*** PASSAGE SHOWN ***
Are we asking the audience to be more than receptive?

Do we tell them who we are? (later, earlier). I thought, given the ‘mediated through Colin’ way I open the text in the material that my saying “I am Simon, and this is Colin” would be a little ambiguous anyway … a little like Morecombe and Wise (but probably not as funny).

Chris talked of a different set of performance codes going from ‘introduction’ to the ‘channel’ physical work on the left hand side.

What of referring to the difficulty of the audience’s task? “You may be finding this difficult”

The feeling of ‘they have chosen me out of this group’ - when being looked at directly by performers.

Allay fear of audience participation.

Talked of ritualisation of opening text/looking.
The audience has the option to frame us (when no technology involved).

Talked of ‘sensitising the space’ to what is about to happen, and what is happening.
Colin: “How neutral can your power be?”
How problematic can our relationship be?
How problematic can the audience’s viewing be?
Our job is to create the conditions for them to take up the ‘offer’.
*** End of PASSAGE SHOWN ***
*** INFORMATION PROVIDED ***
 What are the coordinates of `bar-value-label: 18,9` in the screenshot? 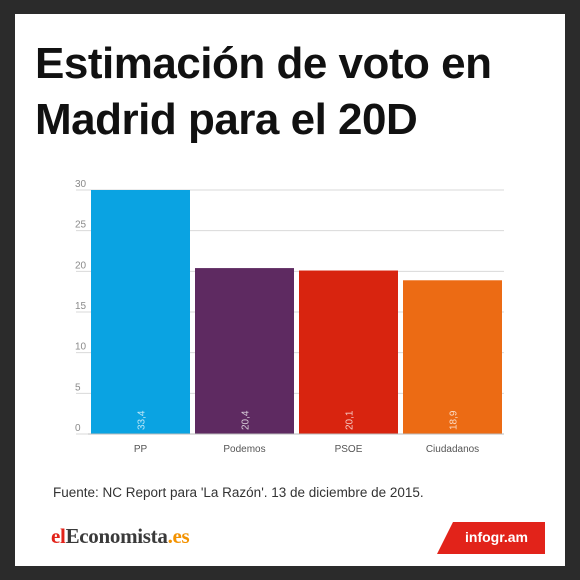 It's located at (454, 420).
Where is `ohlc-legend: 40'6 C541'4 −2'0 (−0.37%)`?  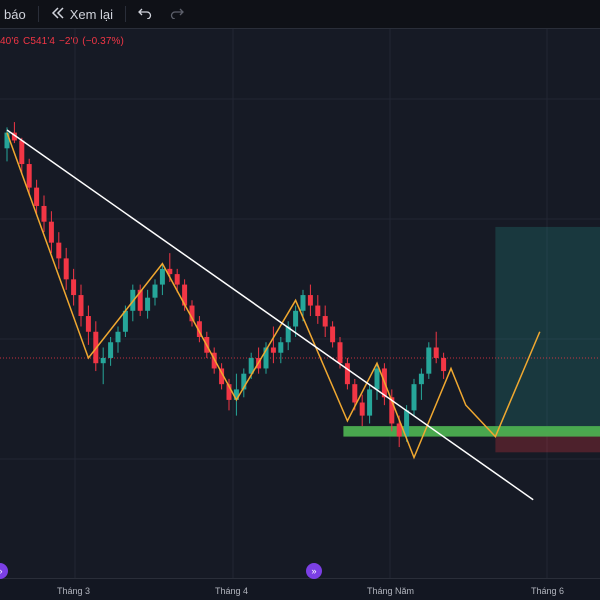
ohlc-legend: 40'6 C541'4 −2'0 (−0.37%) is located at coordinates (64, 42).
*** End of INFORMATION PROVIDED ***
→ **PROBLEM 1**
In the performance notes, what question does Colin ask?
→ **PROBLEM 2**
Proceed with the performance notes from the point where they stop.

→ **EXPECTED OUTPUT 1**
"How neutral can your power be?"

→ **EXPECTED OUTPUT 2**
What makes a choice/constraint a responsibility?

Making choices matter.
Something about this depends on me watching (in this way).
How can we make the looking matter?
The power of gaze.
Negotiation of power relationships including the audience.

“You can look at both of us now” - before belt?

It could create more problems than solutions (the work that is).

Our experience together - in concrete terms.
Building this into the looking.
Grounded in this experience we are having.

Chris: “about text and visual” - gaze, iamge, movement, text.

Body language - only 5% of how we relate UNTIL it doesn’t match with what is being said - then it matters a lot. The incongruency is critical.

We spoke of ordering - of how images cause audiences to revise what they have seen (curious about operation of memory in this).

Chris: “aesthetics of absence”

There is a game here - in paying attention, in concentration, in risking missing so much because of what might be seen. We can’t see it all.

“rupture”, or “door opening” … with belt scene.

How to make our performance depend on their viewing?
The viewer doesn’t need it - but what if we can develop the idea that they need it … ?

It would be a shame if they couldn’t see the wood for the trees.

Our relationship with audience, our relationship with each other.

Phew. Long post.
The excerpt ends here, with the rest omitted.